Havia vozes de rabeca, afflictas e barbaras: e ás vezes, dôces mugidos sinistros do mar pareciam presos por uma melodia da rabeca, delgada, tenue, clara como um fio de som. Eu não te sei dizer o que era aquella musica sobrenatural, elegiaca, selvagem, tragica, suave e escarnecedora!

Por fim, de repente, toda aquella orchestra poderosa se calou, como um bando de abutres e aves de noite gritando afflictas, com tragicas palpitações de azas, que vêm pousar, n'um silencio, sobre um rochedo das aguas. Então senti, de entre aquella amontoação apocalyptica de harmonias, desprender-se, solitaria, a voz da rabeca, e vir, de leve, tocar junto do meu balcão com meiguice, com mollesa, com volupia—as variações do Carnaval de Veneza.

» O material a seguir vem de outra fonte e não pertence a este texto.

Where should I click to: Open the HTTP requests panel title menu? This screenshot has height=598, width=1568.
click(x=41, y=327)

Ninguem me póde tirar do coração, que foi a alma de Paganini que deixou o seu corpo na natureza solitaria das Serenas, e veiu dizer o adeus da musica ao seu velho amigo.

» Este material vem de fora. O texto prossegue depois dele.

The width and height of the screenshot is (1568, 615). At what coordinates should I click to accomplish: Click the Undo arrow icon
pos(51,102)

Adeus, meu meigo artista! Soffre e transfigura-te pela dôr: eu aqui estou, cheio de saudades da nossa dôce França, junto das aguas tristes do Mediterraneo.

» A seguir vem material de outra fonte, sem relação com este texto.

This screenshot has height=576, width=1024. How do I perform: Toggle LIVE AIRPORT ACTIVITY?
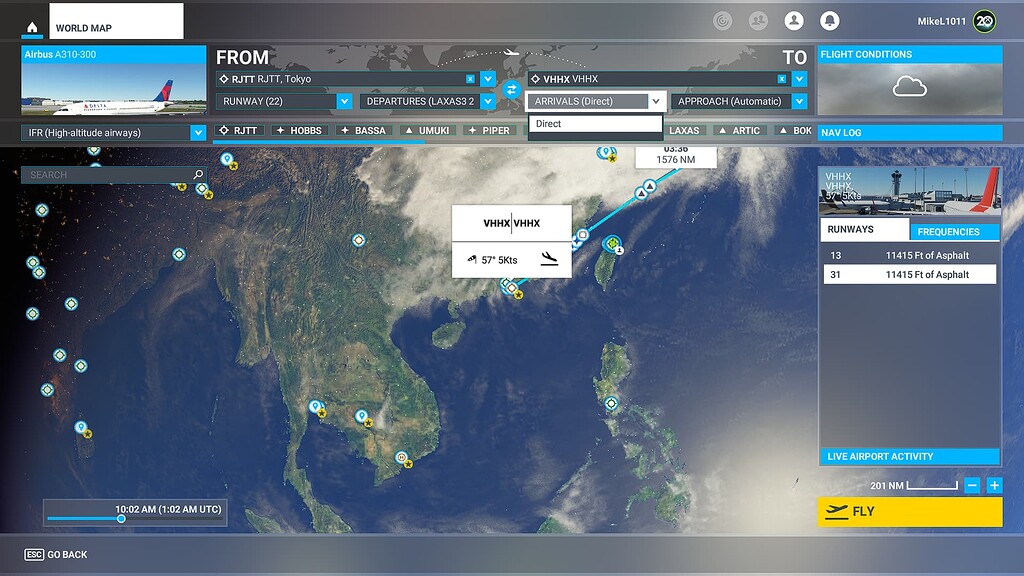pyautogui.click(x=909, y=456)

Creio que, depois da noite de hontem, nunca mais terei o riso sonoro e são. Adeus! dei os teus recados ao Mar, que te manda, como voz de saudação, o terrivel temporal que agora vae na costa.»

O homem a quem esta carta foi escripta, era um artista, um pintor como Lantara, vivendo descuidado na bohemia errante das miserias, das jovialidades e das primaveras. Mas a alma não se maculou com os contactos do corpo: no meio d'aquellas loucuras esteve sempre como uma pomba adormecida. Aquelle pobre rapaz vivia n'uma trapeira, onde trabalhava sem sol, n'aquellas alturas silenciosas e castas, onde vivem e crescem as flôres do bem: depois enlouqueceu e foi recolhido a um hospital: e alli era sagradamente velado por uma enfermeira dôce, delicada e branca como uma virgem de oiro fino de um livro de legendas: o pintor, que, como o seu amigo Lyser, ainda depois de doido desenhava, pediu um dia á enfermeira a sua touca engommada e lisa, e com um lapis desenhou alli, como um agradecimento d'alma, toda a sorte de delicadas imaginações—azas abertas, corôas de folhagens, ondas que vinham beijar um pé branco, corôações de caridades.

Uma noite, a enfermeira ouviu um gemido, e veiu encontrar o pobre pintor com as mãos postas diante d'um retabulo alumiado; a dôce rapariga cuidou, no seu coração, que elle se encommendava á Virgem; escutou: o pobre rapaz doido estava rezando ao seu velho amigo Claudio Loreno. Quando sentiu a enfermeira, voltou-se e disse-lhe, quasi a chorar: «Deixo o meu corpo aos rios, ás arvores, ás abelhas, aos montes, ás searas, a toda a mãe Natureza.» Depois curvou-se, beijou a orla do vestido da enfermeira, e ficou-se enroscado no chão, frio e inerte.